In particular, by sending a command from the engine control unit when the power source 102 is activated, the heating resistor 11
Only when it is first heated can it be operated to apply a high voltage to the voltage V2 of the bridge circuit. As a result, the responsiveness of the sensor at the time of starting the power supply 102 such as when starting the engine of the automobile is improved. Further, in the engine control unit, the operating time of the sensor is measured, and by periodically sending an on / off command to the power source changeover switch 4, the heat generation temperature is drastically changed to generate the heat generation resistance 1
The burn-in operation such as removing the dirt adhering to 1 can be performed. Similarly, if you feel an abnormality in the output signal of the sensor,
The diagnostic accuracy of the sensor is improved by sending an on / off command and performing external control while monitoring the sensor output. In addition, it is possible to operate in a vehicle other than a normal automobile having a 12V voltage, and the power supply voltage is not selected.
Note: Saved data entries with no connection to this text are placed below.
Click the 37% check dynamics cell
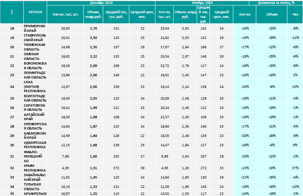 click(295, 168)
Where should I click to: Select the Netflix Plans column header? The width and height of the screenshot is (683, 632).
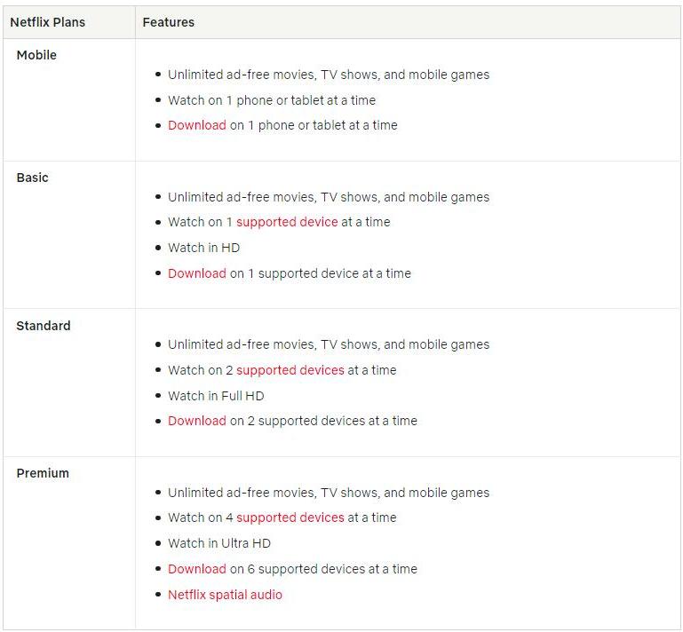(x=47, y=22)
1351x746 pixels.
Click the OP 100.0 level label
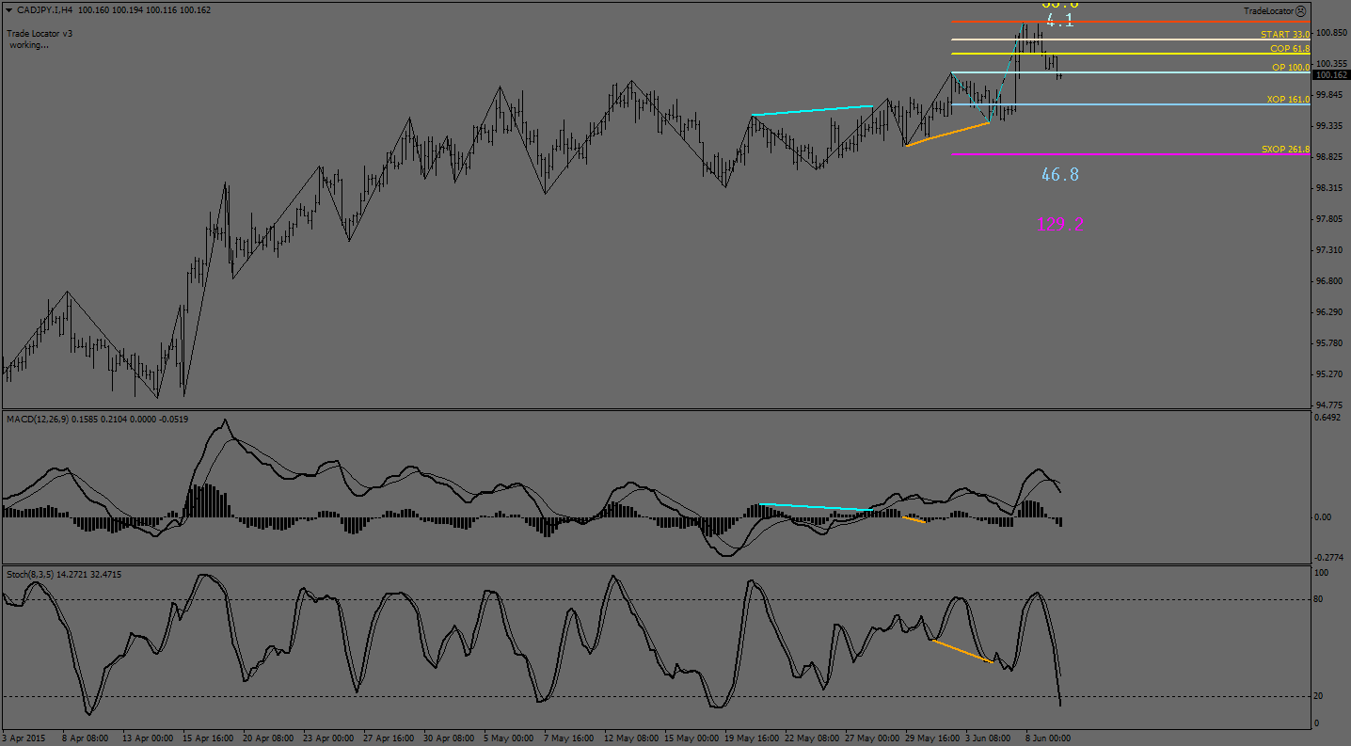[1290, 68]
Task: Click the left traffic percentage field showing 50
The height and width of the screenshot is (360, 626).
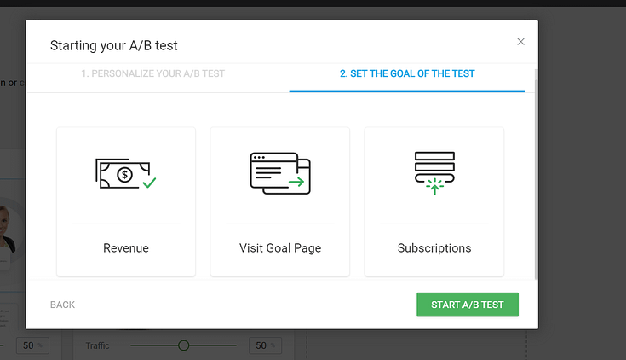Action: coord(32,345)
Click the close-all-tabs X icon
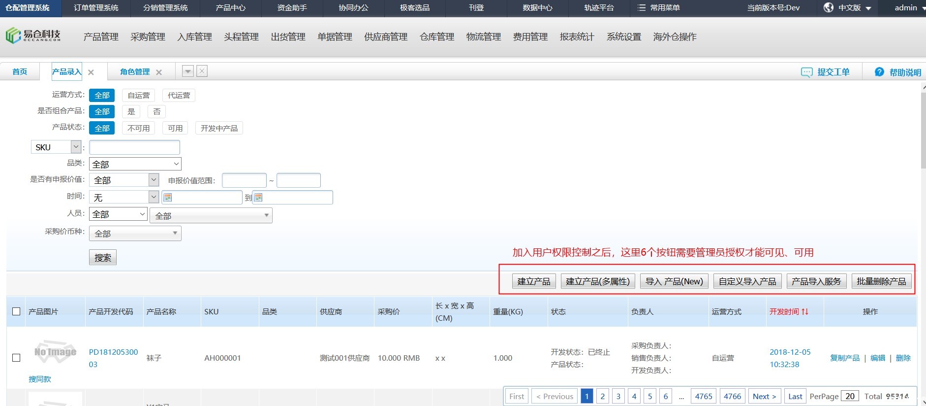The width and height of the screenshot is (926, 406). (x=202, y=71)
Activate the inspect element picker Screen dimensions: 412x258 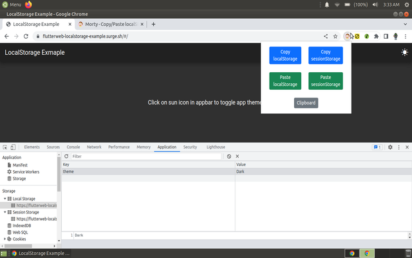[x=5, y=147]
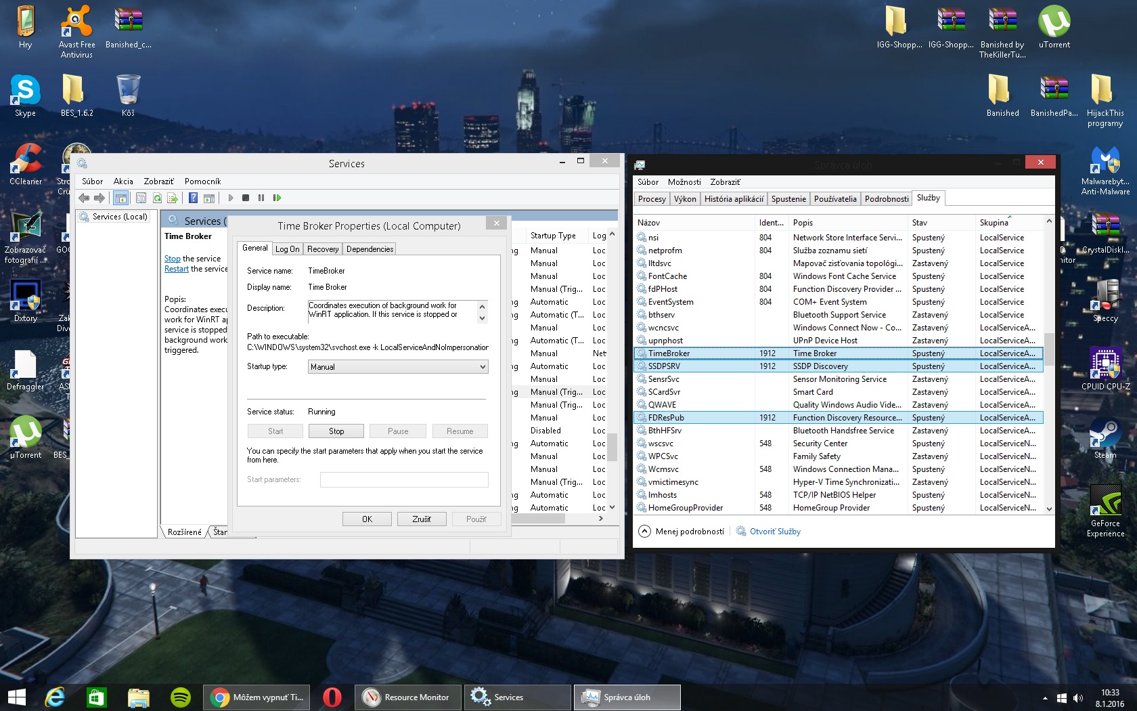Switch to the Výkon tab in Task Manager
The width and height of the screenshot is (1137, 711).
point(684,198)
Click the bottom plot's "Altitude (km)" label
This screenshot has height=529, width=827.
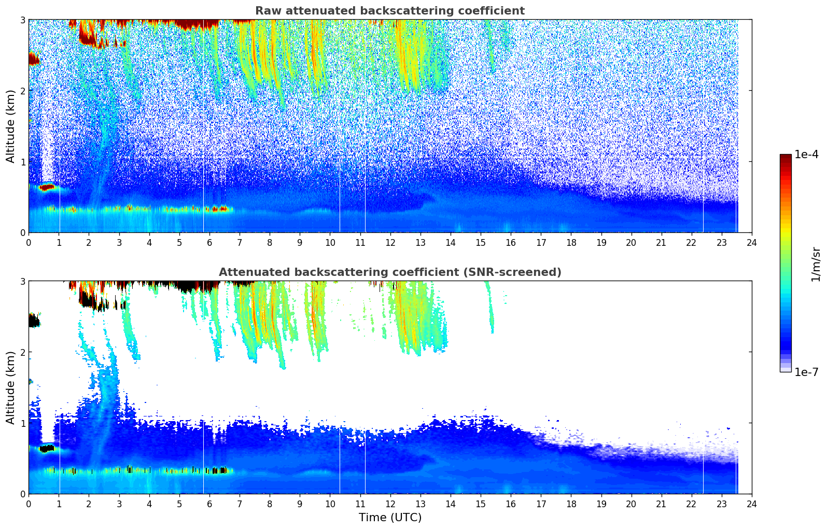tap(11, 387)
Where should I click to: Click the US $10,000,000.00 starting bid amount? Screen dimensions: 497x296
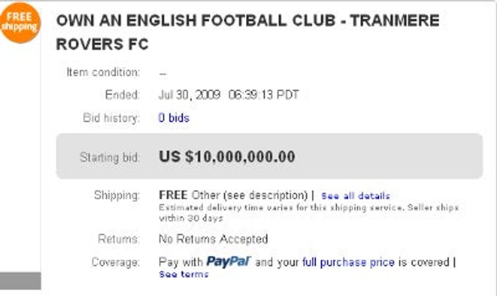point(227,156)
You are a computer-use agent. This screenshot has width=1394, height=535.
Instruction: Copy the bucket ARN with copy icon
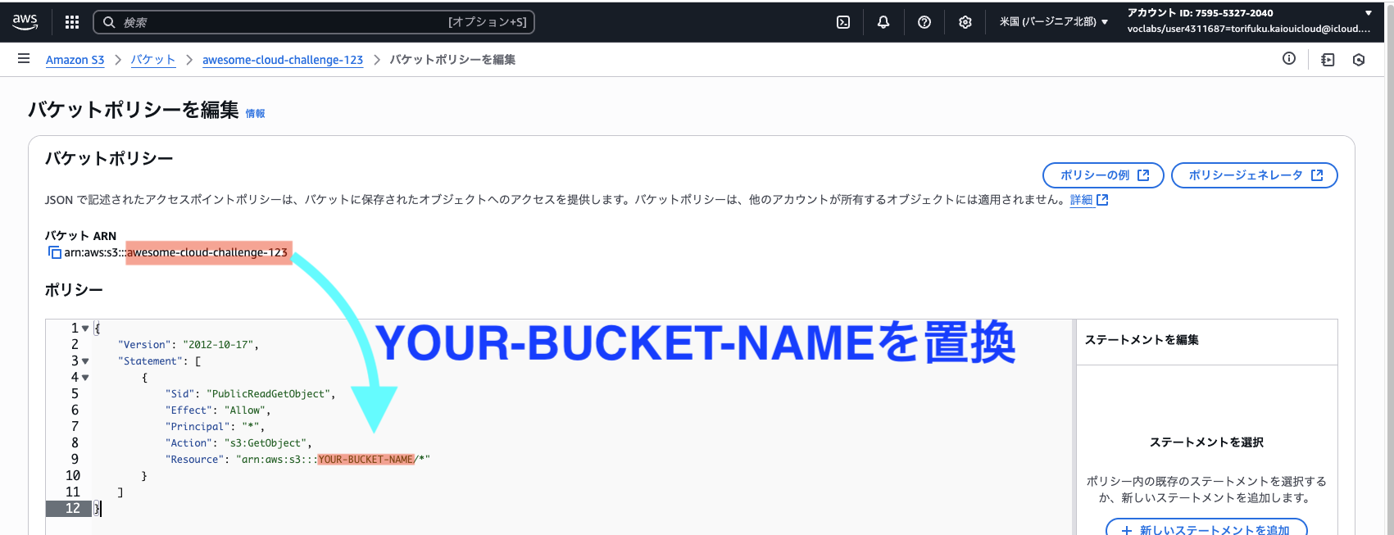55,252
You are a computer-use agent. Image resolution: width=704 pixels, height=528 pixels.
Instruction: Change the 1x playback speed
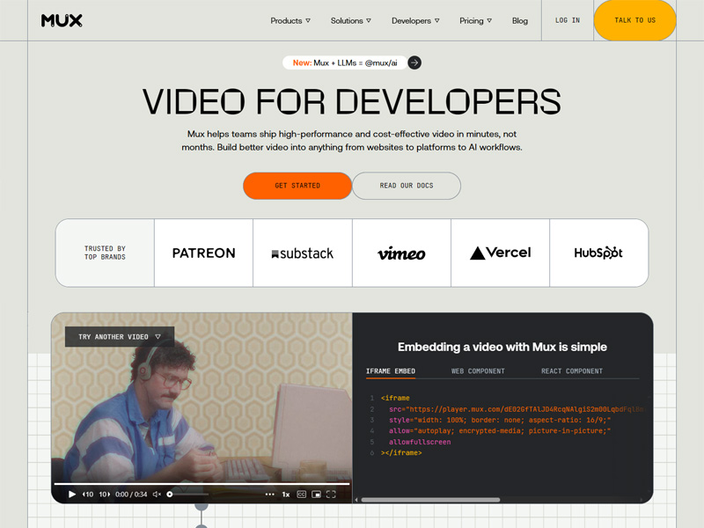(x=286, y=495)
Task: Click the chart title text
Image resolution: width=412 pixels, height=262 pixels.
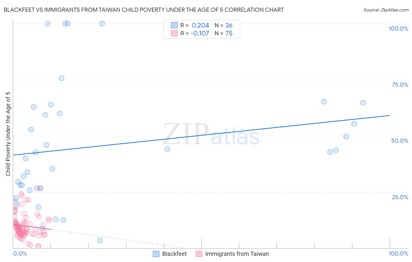Action: pyautogui.click(x=144, y=10)
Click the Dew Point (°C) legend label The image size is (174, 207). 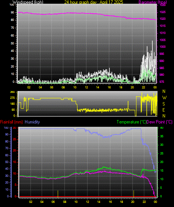pyautogui.click(x=159, y=122)
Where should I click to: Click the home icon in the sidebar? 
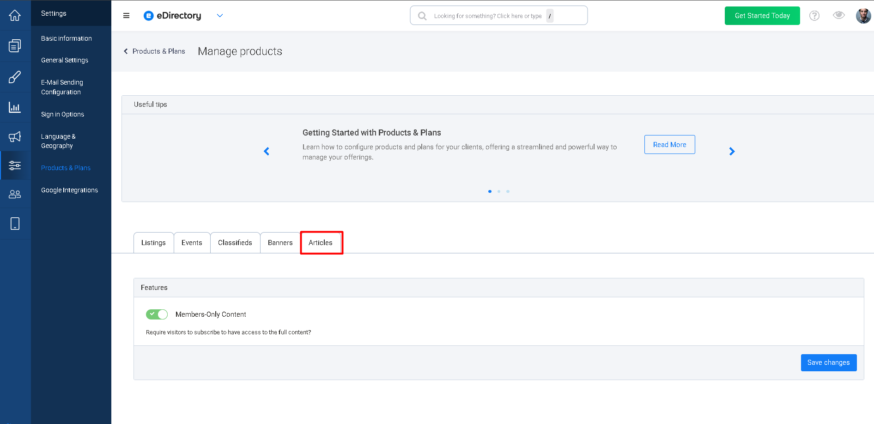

For example, even a system called an hybrid vehicle having an engine and a motor and equipped with a high-voltage battery can operate with a single power source.

According to the present embodiment, there is an effect that wiring and mounting are easy because a plurality of power supply systems are not required, and the degree of freedom of the applied system is high.

[0028]

According to the present invention, the responsiveness and the load on the parts are improved.
Can realize a thermal air flow meter that can change
It

[Brief description of drawings]

FIG. 1 is a heat ray drive circuit diagram according to a first embodiment of the present invention.

FIG. 2 is a comparison diagram of a bridge voltage transient response operation when power is turned on with different voltages.

FIG. 3 is a heat ray drive circuit diagram according to a second embodiment of the present invention.

FIG. 4 is a heat ray drive circuit diagram according to a third embodiment of the present invention.

FIG. 5 is a heat ray drive circuit diagram according to a fourth embodiment of the present invention.

[Explanation of symbols]

DESCRIPTION OF SYMBOLS 1 ... Heat ray drive circuit, 2 ... Zero span circuit, 3 ... Level determination circuit, 4 ... Power switch, 5 ... Power circuit, 6
… Microcomputer, 7… Constant voltage generation circuit, 11…
Heating resistor, 12 ... Temperature compensation resistor, 13, 14, 22,
23, 24, 25, 26, 27, 32, 33, 34, 3
5, 36, 37, 38, 42, 44, 72, 81 ... Resistors, 15, 21 ... Differential amplifiers, 16, 41, 43, 71
... Transistor, 31 ... Voltage comparator, 61 ... Analog
Digital converter, 62 ... Input / output port, 48 ... Oscillator, 49 ... Digital / analog converter, 82 ... Zener diode, 101, 102 ... Power supply.

─────────────────────────────────────────────────── ─── Continuation of front page (56) References JP-A-9-218068 (JP, A) JP-A-6-265566 (JP, A) JP-A-61-2217 (JP, A) (58) Field (Int.Cl. ⁷ , DB name) G01F 1/00-9/02

Claims (3)

(57) [Claims] 1. A heating resistor provided in an intake air flow of an internal combustion engine, a temperature-sensitive resistor, two resistors, the heating resistor, the temperature-sensitive resistor, and the two resistors. A Wheatstone bridge circuit consisting of, adjusting the current flowing in the heating resistor, the potential difference at the midpoint of the Wheatstone bridge circuit is controlled to be zero, amplifying the voltage at the midpoint. A thermal air flow meter for outputting, comprising: a plurality of different power supply voltages, and switching means for switching and supplying the plurality of power supply voltages as applied voltages to the Wheatstone bridge circuit. Thermal air flow meter. 2. The Wheatstone bridge according to claim 1, wherein the switching means
The voltage applied to the circuit is switched from a low power supply voltage to a high power supply voltage.
A thermal air flow meter that can be replaced . 3. The thermal air flow meter according to claim 1, further comprising means for switching the voltage applied to the bridge circuit by an external controller.